仮説立ての段階でGoogleトレンドを見ておくと、ユーザーの状況をより具体的にイメージする手がかりになります。

GoogleトレンドのTOPページ。検索窓に該当のキーワードを入力して「調べる」をクリック。

該当キーワードのインタレスト(人気度)の推移。見たい期間のほか、地域や検索チャネルも指定可能。
上掲画像にある「インタレスト(人気度)」とは、該当キーワードの検索数そのものではなく、相対的な人気を表しています。
具体的には、ある期間・地域における全検索数のうち、そのキーワードがどれくらいの割合を占めているかを0〜100のスコアで表したものです。
インタレストが上昇していると、その時期に何かしらの理由で注目が集まったと解釈できます。
上掲画像の「関東 マンション」を例に取ると、2025年3月上旬と11月上旬に数値が急上昇していますが、その直後に急降下しているのはなぜだろう…といったことを想像することも、検索意図を考える上では大切になるでしょう。
また、インタレストだけでなく、
- 上位の語句…該当キーワードを検索したユーザーがほかにどんな語句で検索しているか。
- 増加傾向の語句…指定した地域・期間において、前の期間から増加した語句。
も見ることができます。

このあたりも、どんな人が・どんな状況で検索しているのかという仮説の精度を上げるための補助として、ぜひ活用してみてください。
ステップ2 検索結果で答え合わせをする
仮説が立てられたら、実際に該当のキーワードを検索して結果を確認します。
上位に表示されているページのタイトルや見出し構成を見て、「検索エンジンがこのキーワードをどう解釈しているか」を把握しましょう。
検索結果を見てチェックするポイントは、
- 上位ページに共通している情報やテーマは何か
- 自分が立てた仮説と検索結果にズレがないか
です。
その際、自身の仮説と大きくズレていることもあるでしょう。
「自分が考えるに、ユーザーはこういう情報を求めているはず」、でも「検索エンジンはユーザーの気持ちをこうとらえている」――両者の“間”を考えることが、検索意図を把握する力につながります。
<検索結果で答え合わせ>
| 検索クエリ | 仮説と違った情報 | 検索ボリューム | 1位に表示されているページに流入しているキーワードを記載 そこからわかる考察(あれば) |
|---|---|---|---|
| 関東 マンション | おおむね仮説通りだったが、賃貸よりは「おすすめランキング」といったポータルサイトの特集記事も見受けられた。

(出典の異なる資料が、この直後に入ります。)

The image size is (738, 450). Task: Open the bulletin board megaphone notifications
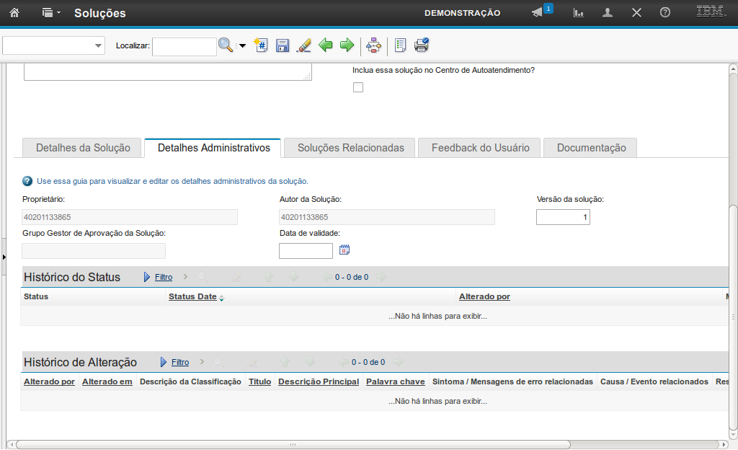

マンションでは、モデルハウスへの来場者数といったデータが人気度の指標の一つだった。 | 140 | suumo 新築 マンション(検索Vol. 1300) 関東 新築 マンション(検索Vol. 170) 1位のSUUMOは、「関東 マンション」ワードだけでなく、サービス名単体でも検索されている。それだけ知名度が高い=賃貸マンションを調べる時に「東京 賃貸 マンション」ではなく最初からSUUMOで調べよう!という人がいそう |
検索結果画面(SERPs)は検索意図を見極めるヒントの宝庫
検索結果画面には、ブルーリンク(ランクインしているサイトのリンク)以外にも、ユーザーの検索意図を把握するためのヒントがいろいろあります。
<検索意図を把握するヒントになる表示>
- 「関連する質問」
検索結果画面に表示されるアコーディオン形式のQ&A枠。
そのキーワードで検索したユーザーがあわせて持っている疑問が質問形式で並んでおり、クリックすると回答が展開されます。
ユーザーがそのキーワードに対してどんな角度から知りたいと思っているかを把握でき、コンテンツで触れておきたいサブテーマの発見に役立つでしょう。

- 「他の人はこちらも検索」
検索結果画面に表示される、関連キーワードの一覧です。
文字通り「(このキーワードで検索した人が)ほかにどのようなキーワードで検索したか」を示しており、今見ているキーワードだけでは満たしきれない、ユーザーの潜在的なニーズを把握するヒントになります。

- 画像・動画・ニュース・ショッピング検索枠
検索窓の直下に、これらの検索枠が表示されているかどうか、「すべて」の近くに表示されているかが、検索意図を読み解く手がかりになります。
例えば、画像検索枠が「すべて」の近くにあるキーワードは「見た目を確認したい」というビジュアル系のニーズが強く、動画検索枠が「すべて」に近い場合は「手順を動画で見たい」というDo型の意図を持つユーザーが多い可能性があります。
また、ショッピング検索枠が表示されていれば、「何かしら商品が欲しい」というBuy型の意図が含まれていると判断できます。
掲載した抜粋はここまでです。